Landmark Object: George Washington Statue, 1841
In 1832 the U.S. Congress commissioned sculptor Horatio Greenough to create a statue of George Washington on the occasion of the centennial of the first president’s birthday. Installed in the Capitol Rotunda after its completion, Greenough envisioned the statue to be a symbolic representation of Washington as a great exemplar of liberty.
The completed 12-ton marble statue atop a granite pedestal and base depicted the first president wearing a chest-baring toga. While many viewers appreciated the artist’s attempt to create a timeless masterpiece, others saw only an inappropriately dressed Washington.

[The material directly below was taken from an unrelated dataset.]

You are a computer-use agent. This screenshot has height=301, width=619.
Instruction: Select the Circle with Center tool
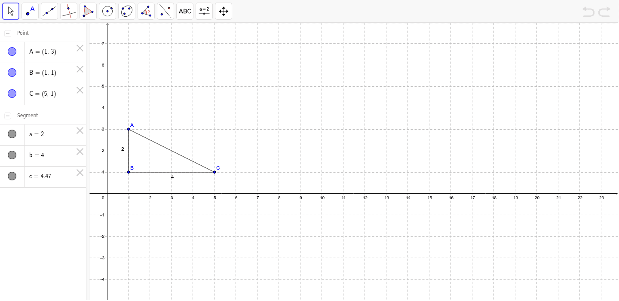tap(107, 11)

A friend of the artist noted: “This magnificent production of genius does not seem to be appreciated at its full value in this metropolis.”
Greenough’s sculpture is enriched with symbols: Washington’s figure is modeled on the classic statuary of ancient Greece, seat of the world’s first democracy. Carvings on the sides depict the Greek god Apollo and an infant Hercules. Small flanking figures of an American Indian and Christopher Columbus represent the New and Old Worlds. The most important symbol, however, is the sword in Washington’s outstretched hand: this celebrates the fact that after he led the country to victory in the American Revolution, he selflessly relinquished his power to the people.
The statue was on display in the Capitol Rotunda from 1841 to 1843 when it was relocated to the east lawn. In 1908 Congress transferred the statue to the Smithsonian Institution where it was exhibited in the Smithsonian Castle until its relocation to the new National Museum of American History in 1964. It has resided on the second floor of the Museum ever since.